When I was young I imagined that I’d be married by 20, have kids by 22, and that my husband would be a dream. Well that timeline didn’t play out and on any given day I’d say he’s closer to a night terror that permeates my waking hours.
Yesterday my husband said being married to me was, and I quote, “exhausting.” Again, when I pictured my life, that’s not the script I imagined my partner would be reading from. But here we are, fam.
He hurled that descriptor at me just after I accused him of having a victim blaming mentality. We were discussing current events, which included a school shooting and a debacle on United Airlines. Also things that weren’t accounted for in my fairytale.
Some days, our legs rub against each other on the couch and I reposition mine so quickly, you’d think he was a stranger on the bus.

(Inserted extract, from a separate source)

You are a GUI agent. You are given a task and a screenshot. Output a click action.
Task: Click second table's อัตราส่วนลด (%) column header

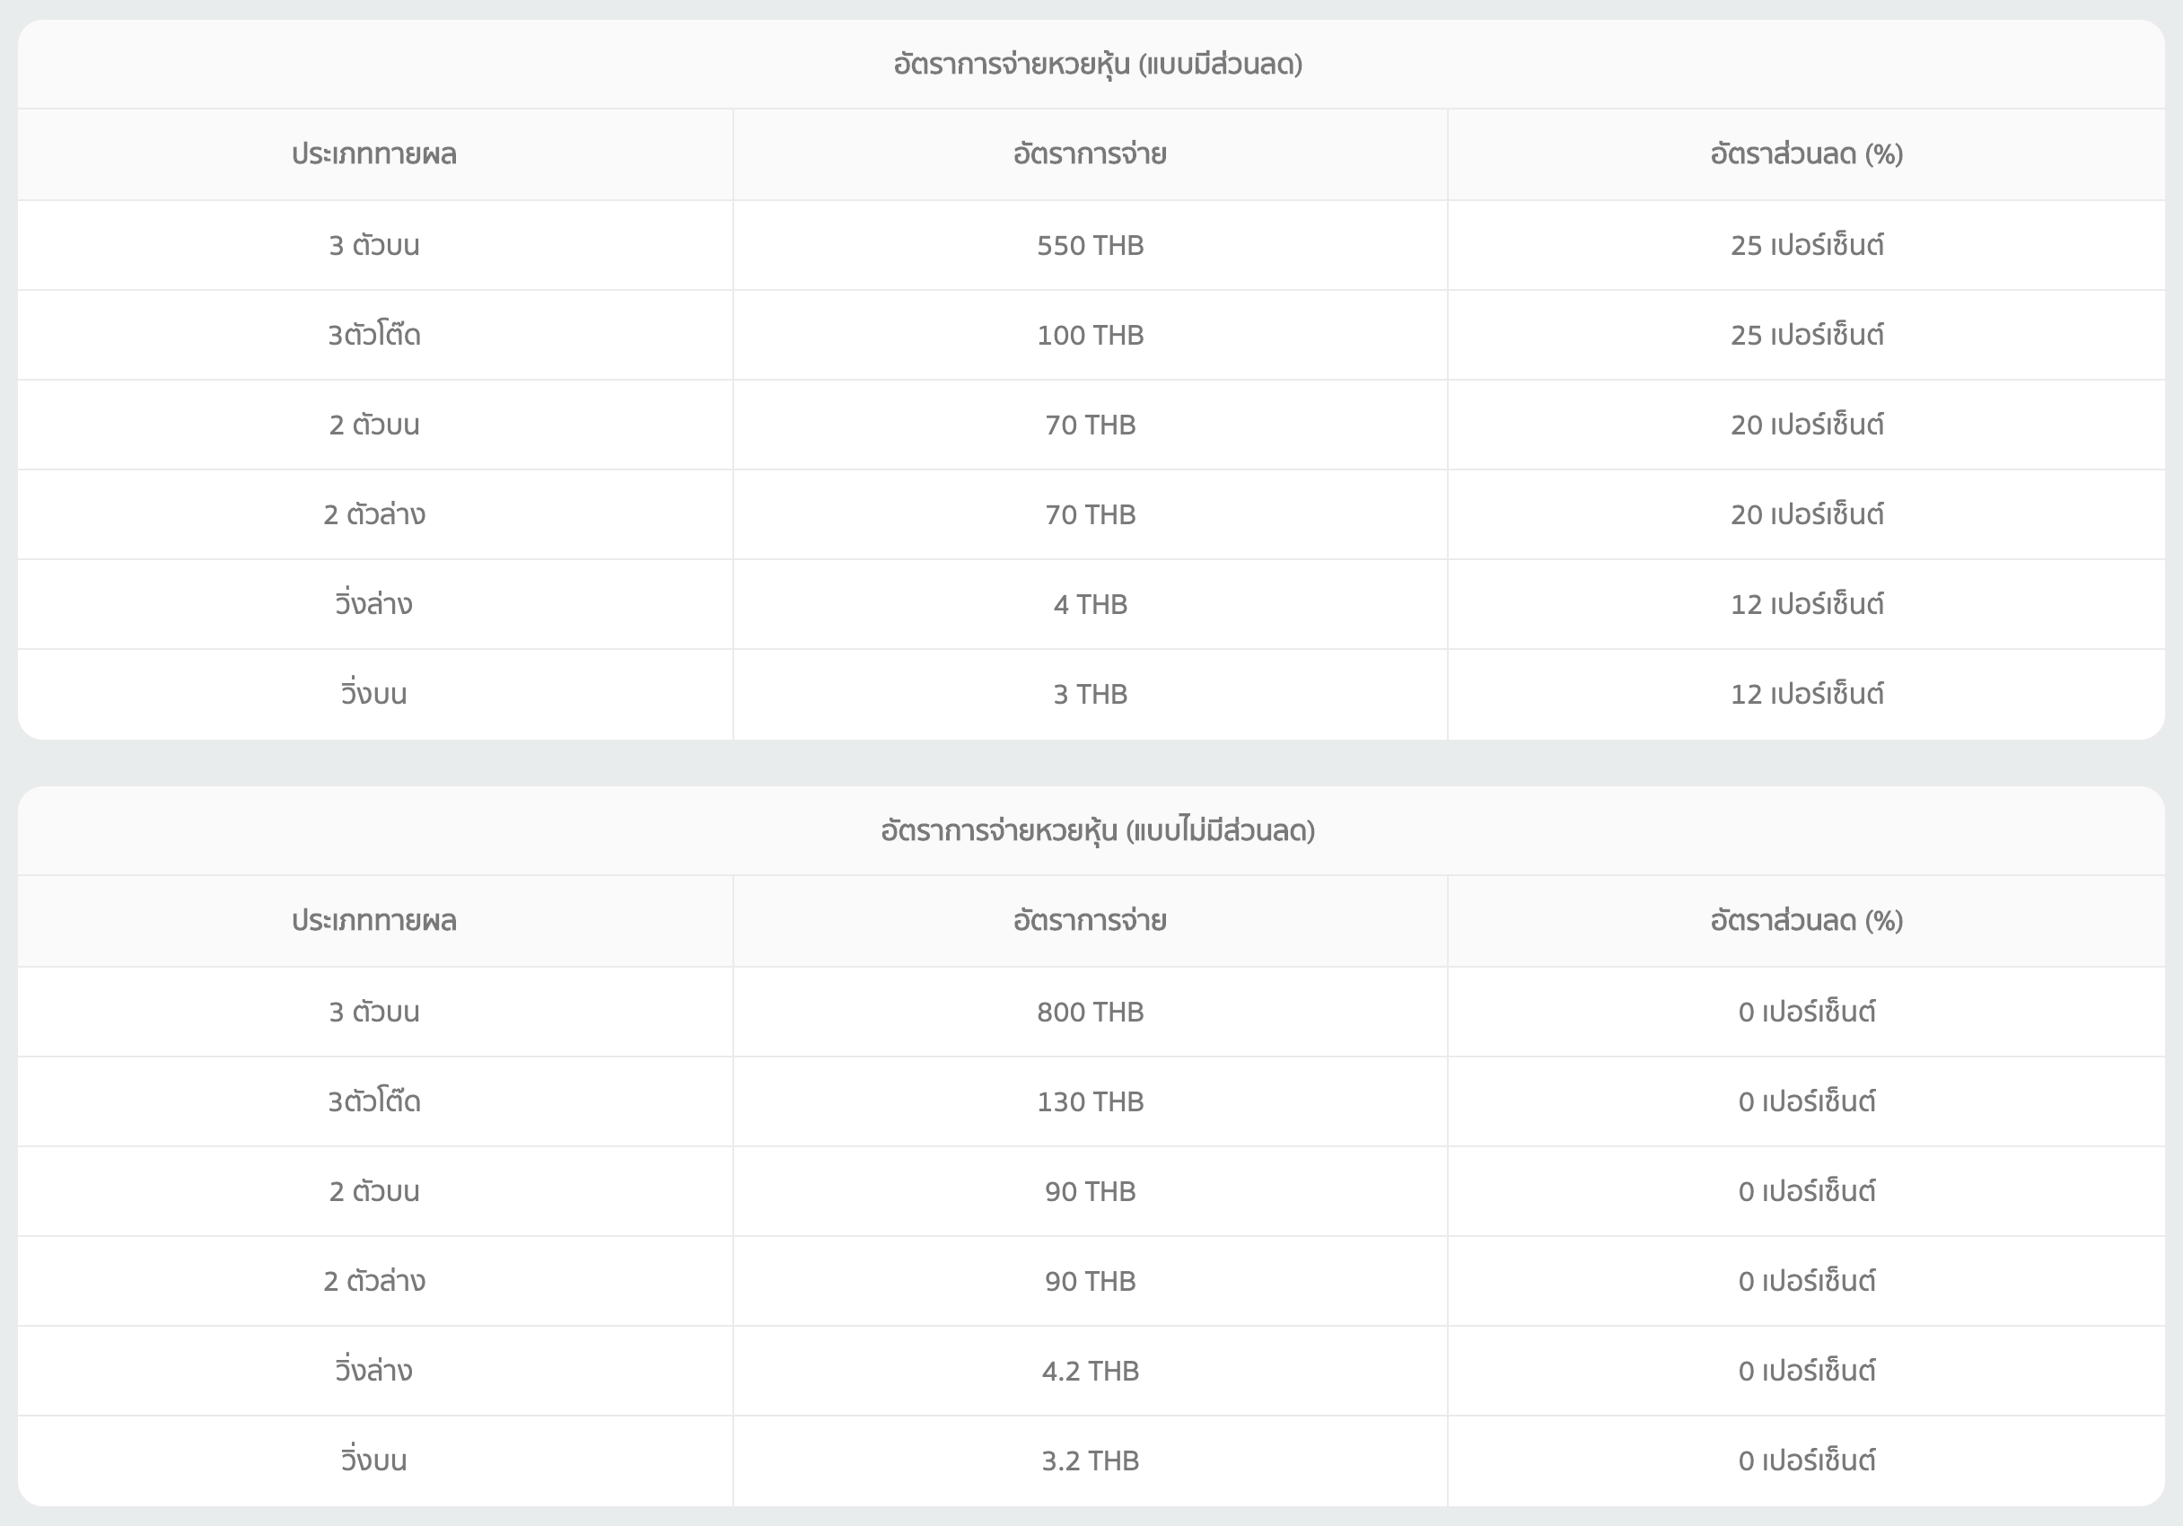click(1806, 920)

That might read like a preamble to a divorce announcement, but I’d like to think that my everyday misery is the cornerstone of a goodish marriage. Of course it’s frequently punctuated by happiness, but that’s not really what we learn from, it’s there to revive us between battles of our mind and heart. The happy times keep me in a marriage that my 20-year-old self wouldn’t have lasted two months in; they’re like water stations set up along your marathon course.
When I was 20 I thought marriage was about fun, now I know that marriage is the institution that brought two unlikely people together and asked them to serve something greater than themselves. (I realize that might appear to be oozing of Jesus and holy water, but it’s not, not for me at least.)
So if you want to be happy, don’t get married. Happiness is a byproduct of marriage, but it is not the purpose. Find your greater purpose and then find a person who can help you fulfill it. What can the two of you do together that you couldn’t achieve on your own? There are children to raise and a world that’s on fire. Children will grow and move on, or they might never be a part of your story, but I think any marriage can work as long as you set your intention on something other than yourselves.
Find something to do together other than moving into a new house every few years and upgrading from a car, to an SUV, to another SUV. I’ve learned that contentment isn’t correlated to square feet. When you’re growing your wealth, don’t forget to grow your heart. It’s fine to advance your lifestyle, but what about your mind? I’ve been tempted to move my problems from place to place, and confused adding things with adding value. If I married a man that was just like me, I might have a larger house, but it’d be full of the same issues.
You don’t have to be the same. Not in politics, not in religion, not even on abortion. Lord it will be easier if you are. Your happiness won’t ebb and flow with election cycles and Supreme Court nominations, maybe you’ll get through more than 4 days without an argument. (My guess is probably not) The truth is, having someone who makes you think about, fight for, and defend your beliefs does more for you than the person who smiles at everything you say. Someone who says no to you will prove to be more valuable than someone who says yes.
Yesterday I wanted to kill my husband. He’s not the supporting actor I imagined he’d be in my life, an accessory that came with a nice car and house.
He’s not even the accomplice I pictured I’d stay up late scheming with. There’s not a check next to every quality on the “future husband” list I made, back when marriage made me think of centerpieces and an expensive white dress. He possesses qualities I didn’t have the foresight to know I’d need.
If you have a list, burn it. The only nonnegotiable should be heart. Make sure it serves someone other than the two of you. Replace good job with hard work, confidence for humility, and similar hobbies with passion. Then ready yourself to fight often, because life is hard, children are challenging, and the news is awful. But rest easy knowing that you two will be fine, because you’re prepared for more than make believe.